Asked why interfaith dialogue between Jews and Christians has most often centered on explaining Judaism to Christians and not the other way around, Rabbi Olitzky suggested two reasons. "First, the Jewish community can be very insular. And second, often we refuse to acknowledge some of the historical commonalities between the two religions, because we're afraid of it evolving into syncretism"—the melding of distinct religious traditions into one.

The placid tone of these books by Jews for Christians will change soon, as publishing begins to digest the significance of Mel Gibson's The Passion of the Christ. The movie was highly controversial, with the Anti-Defamation League citing the danger that Gibson would stir up anti-Semitic attacks—a threat that apparently has yet to materialize in any overt acts.

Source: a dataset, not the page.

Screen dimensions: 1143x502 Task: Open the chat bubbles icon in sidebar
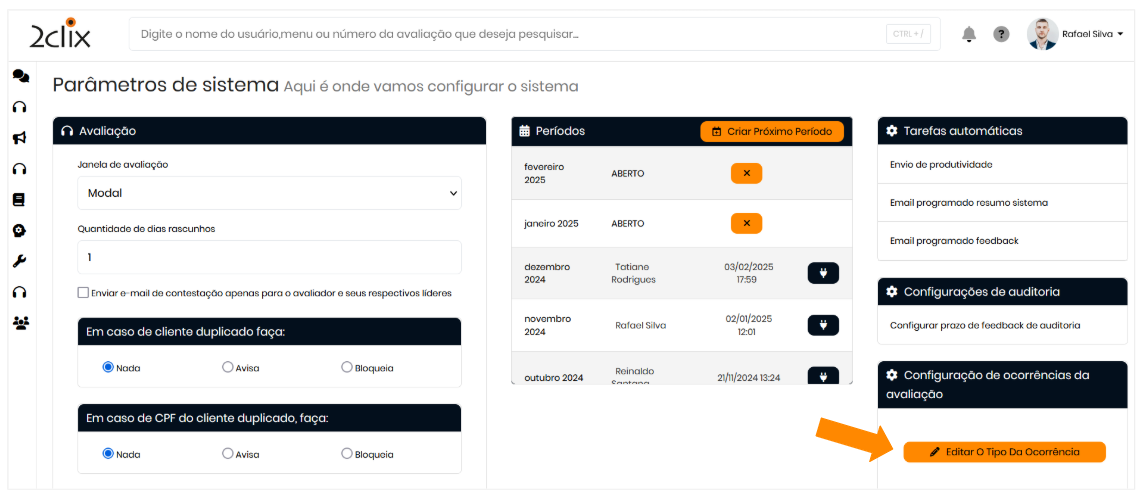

Though it's not, of course, to be compared with 9/11 in its relevance for religious thought, the impact of Gibson's Passion on interfaith relations will nonetheless have to be dealt with. The books on the subject are no doubt being written now.

Klinghoffer is the author most recently of The Discovery of God: Abraham and the Birth of Monotheism (Doubleday), which will be released in paperback this September by Three Leaves Press. His next book, to be published in spring 2005, is Why the Jews Rejected Jesus: The Turning Point in Western History (Doubleday).